To z jej rąk wychodziły najpiękniejsze suknie dwudziestolecia międzywojennego, niestety, nie każdego było na nie stać. Lanvin Parfums było swego rodzaju odpowiedzią domu mody dla odbiorców, którzy nie mogli pozwolić sobie na kreację, ale mogli nabyć flakon perfum ulubionej projektantki. Arcydziełem zapachowym Lanvin jest Arpége – zapach, który powstał w 1927r. i jest dostępny również i dzisiaj. Bardzo lubię i często wracam do Éclat d’Arpège, ale w dzisiejszym wpisie spróbuję odgadnąć co twórca zapachu chce nam powiedzieć nazywając go po prostu Jeanne. Zanim jednak przejdę do samego zapachu, zwracam uwagę na logo Lanvin, które przedstawia samą Jeanne z Marguerite, obraz miłości matki i córki. Historia mówi, że zdjęcie, na postawie którego powstało logo, zostało zrobione podczas jednego z balów, przedstawia Jeanne i Marguerite w strojach balowych.
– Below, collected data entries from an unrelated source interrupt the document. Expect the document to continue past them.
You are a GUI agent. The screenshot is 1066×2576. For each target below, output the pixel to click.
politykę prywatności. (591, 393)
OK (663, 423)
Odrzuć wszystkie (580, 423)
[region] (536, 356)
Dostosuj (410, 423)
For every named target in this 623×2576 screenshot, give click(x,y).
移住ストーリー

Podoba mi się minimalistyczny i regularny kształt flakonu Jeanne, który doskonale ukazuje różowy płyn. Różowe barwy perfum kojarzą się z zapachem świeżym, kwiatowym i typowo wiosenno-letnim. Jeanne również taka jest, zaliczana jest do zapachów owocowo-kwiatowych. Odniesieniem do projektantki (tak mniemam) jest okalający, trochę figlarnie zawiązany tiul w jasno różowym kolorze, pod przykryciem którego umieszczono na flakonie nazwę zapachu wyszytą na kawałku materiału, który łudząco przypomina tzw. „metkę”, którą znajdujemy wszytą do odzieży. Flakon o regularnym kwadratowym kształcie wieńczy ciężki metalowy korek.
Czy taka właśnie była Jeanne Lanvin? Wiecznie młoda? Biorąc pod uwagę, że zapach Jeanne miał swoją premierę w 2008r. (pół wieku po jej śmierci) to możemy uznać, że został stworzony jako hołd dla założycielki. W wizerunku kobiety Lanvin, ten zapach łączy w sobie ultranowoczesne poczucie szyku z delikatną kobiecością. Nuty
dzikich jeżyn i malin nadają miksturom całej swobody, podczas gdy piwonia i drzewo sandałowe zapewniają pewną ponadczasową elegancję. Pomimo, że to zapach kwiatowo-owocowy to jednak delikatności i elegancji nie można mu odmówić!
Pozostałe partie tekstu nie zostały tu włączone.